Proppants are essential to the success of most hydraulic fractures and often account for the overwhelming cost of the treatment. Both the mass of proppant and the selection of the right type of proppant are important elements in gaining the highest Net Present Value (NPV).

It has been generally believed that in the lower closure stress environment (below 6,000 psi, i.e., shallow reservoirs), natural sands such as Brady and Ottawa are appropriate as proppants and, for the same mesh size, they provide essentially the same permeability. A commonly accepted notion is that manmade proppants (such as ceramics) should be applied at higher closure stress environments, invariably, deeper reservoirs.
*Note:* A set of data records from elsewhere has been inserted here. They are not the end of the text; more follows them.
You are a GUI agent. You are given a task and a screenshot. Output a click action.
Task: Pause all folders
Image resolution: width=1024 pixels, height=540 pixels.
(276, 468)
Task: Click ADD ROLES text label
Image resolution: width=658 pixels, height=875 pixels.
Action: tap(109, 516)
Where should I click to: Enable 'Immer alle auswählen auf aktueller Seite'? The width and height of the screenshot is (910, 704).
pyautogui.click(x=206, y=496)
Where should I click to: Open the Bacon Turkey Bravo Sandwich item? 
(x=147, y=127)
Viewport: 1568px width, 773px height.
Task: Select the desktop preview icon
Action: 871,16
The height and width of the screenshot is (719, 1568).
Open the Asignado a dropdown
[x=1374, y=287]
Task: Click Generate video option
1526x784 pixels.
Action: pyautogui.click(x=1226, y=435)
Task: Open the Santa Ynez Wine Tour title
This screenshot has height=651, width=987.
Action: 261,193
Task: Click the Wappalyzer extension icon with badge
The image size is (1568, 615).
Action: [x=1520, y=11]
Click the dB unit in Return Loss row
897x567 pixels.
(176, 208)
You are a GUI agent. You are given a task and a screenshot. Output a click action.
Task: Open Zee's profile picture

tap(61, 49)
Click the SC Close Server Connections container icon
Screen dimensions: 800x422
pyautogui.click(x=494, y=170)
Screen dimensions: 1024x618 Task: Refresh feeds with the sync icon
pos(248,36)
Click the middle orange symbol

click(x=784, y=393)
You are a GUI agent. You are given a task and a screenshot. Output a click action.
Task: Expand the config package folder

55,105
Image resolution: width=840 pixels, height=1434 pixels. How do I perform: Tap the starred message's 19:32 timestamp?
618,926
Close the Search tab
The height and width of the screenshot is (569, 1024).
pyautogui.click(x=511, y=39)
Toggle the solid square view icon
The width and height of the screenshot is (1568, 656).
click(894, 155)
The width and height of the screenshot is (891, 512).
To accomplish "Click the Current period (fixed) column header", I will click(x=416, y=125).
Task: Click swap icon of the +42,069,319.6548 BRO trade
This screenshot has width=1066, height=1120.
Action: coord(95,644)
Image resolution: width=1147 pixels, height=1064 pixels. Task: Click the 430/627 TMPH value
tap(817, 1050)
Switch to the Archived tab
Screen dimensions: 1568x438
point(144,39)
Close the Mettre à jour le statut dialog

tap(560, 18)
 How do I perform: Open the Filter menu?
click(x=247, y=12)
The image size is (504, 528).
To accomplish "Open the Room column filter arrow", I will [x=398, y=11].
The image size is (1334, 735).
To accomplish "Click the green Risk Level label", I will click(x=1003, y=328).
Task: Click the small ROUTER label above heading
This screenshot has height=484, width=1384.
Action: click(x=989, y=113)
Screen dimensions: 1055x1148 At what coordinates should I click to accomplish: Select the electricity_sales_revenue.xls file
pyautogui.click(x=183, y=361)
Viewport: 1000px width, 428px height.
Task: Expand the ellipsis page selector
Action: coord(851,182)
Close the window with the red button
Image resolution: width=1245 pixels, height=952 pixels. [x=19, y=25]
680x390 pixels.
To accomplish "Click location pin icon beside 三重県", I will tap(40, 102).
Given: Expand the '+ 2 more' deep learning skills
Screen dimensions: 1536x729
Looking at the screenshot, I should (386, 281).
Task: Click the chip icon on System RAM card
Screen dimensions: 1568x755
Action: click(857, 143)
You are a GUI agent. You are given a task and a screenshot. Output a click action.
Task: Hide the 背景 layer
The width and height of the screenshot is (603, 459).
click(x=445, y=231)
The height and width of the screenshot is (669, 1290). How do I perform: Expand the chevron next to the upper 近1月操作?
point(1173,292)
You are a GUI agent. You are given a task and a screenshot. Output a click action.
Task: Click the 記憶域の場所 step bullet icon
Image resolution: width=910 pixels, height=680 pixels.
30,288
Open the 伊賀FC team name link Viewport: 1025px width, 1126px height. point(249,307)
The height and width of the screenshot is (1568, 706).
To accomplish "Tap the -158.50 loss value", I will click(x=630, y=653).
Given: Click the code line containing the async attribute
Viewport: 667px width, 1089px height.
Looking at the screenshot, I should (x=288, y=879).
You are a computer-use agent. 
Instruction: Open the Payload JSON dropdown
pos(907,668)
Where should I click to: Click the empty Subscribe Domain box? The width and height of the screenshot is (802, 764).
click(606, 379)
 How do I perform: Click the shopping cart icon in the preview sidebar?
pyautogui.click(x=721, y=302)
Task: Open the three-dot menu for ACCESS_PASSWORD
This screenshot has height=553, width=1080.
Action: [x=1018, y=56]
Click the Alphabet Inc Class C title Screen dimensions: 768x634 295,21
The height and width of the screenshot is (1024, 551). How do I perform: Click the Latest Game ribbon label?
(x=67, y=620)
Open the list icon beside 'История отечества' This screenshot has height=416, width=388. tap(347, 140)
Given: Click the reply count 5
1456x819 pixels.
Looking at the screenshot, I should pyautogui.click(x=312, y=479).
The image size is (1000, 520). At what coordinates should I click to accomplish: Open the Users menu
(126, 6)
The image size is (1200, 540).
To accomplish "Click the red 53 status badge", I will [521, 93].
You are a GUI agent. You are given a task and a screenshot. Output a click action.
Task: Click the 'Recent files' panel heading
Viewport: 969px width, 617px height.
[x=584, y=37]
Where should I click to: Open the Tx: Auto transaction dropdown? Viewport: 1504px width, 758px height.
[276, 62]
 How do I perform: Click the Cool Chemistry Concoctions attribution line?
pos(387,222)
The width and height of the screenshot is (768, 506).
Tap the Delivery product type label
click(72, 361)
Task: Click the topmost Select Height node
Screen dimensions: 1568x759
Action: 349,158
The characteristics of most shale plays are very different, mainly as regards to the rock stiffness, exemplified by the Young’s Modulus, stress anisotropy/isotropy and the existence of natural fracture network. Fracture strategies in shale formations are very different. This study presents fracture designs based on three types of proppants for shale formations: Brady sand, Ottawa sand and ceramic. Permeability tests and crush tests under certain pressure range are done to determine experimentally the dimensioned fracture conductivity. A fracture optimization p-3D model is used to maximize well performance by optimizing fracture geometry, including fracture half length, width and height. Reduced proppant pack permeability is compensated by larger width. Non-Darcy effects in the fracture are also considered for gas reservoirs. Post-treatment well performance is then estimated, using the optimized well geometry, leading to cumulative production over the well life. NPV analysis is employed as the criterion to select the best proppant for the job. Finally, the completion and production data from example wells will be analyzed for comparison purpose.

In this work, we try to correct the prejudice that natural sand proppants cannot be applied to deeper reservoirs by showing NPV study results that are superior to those of manmade proppants. Keeping stimulation costs down, natural sands proppants have a much larger range of applicability than previously thought.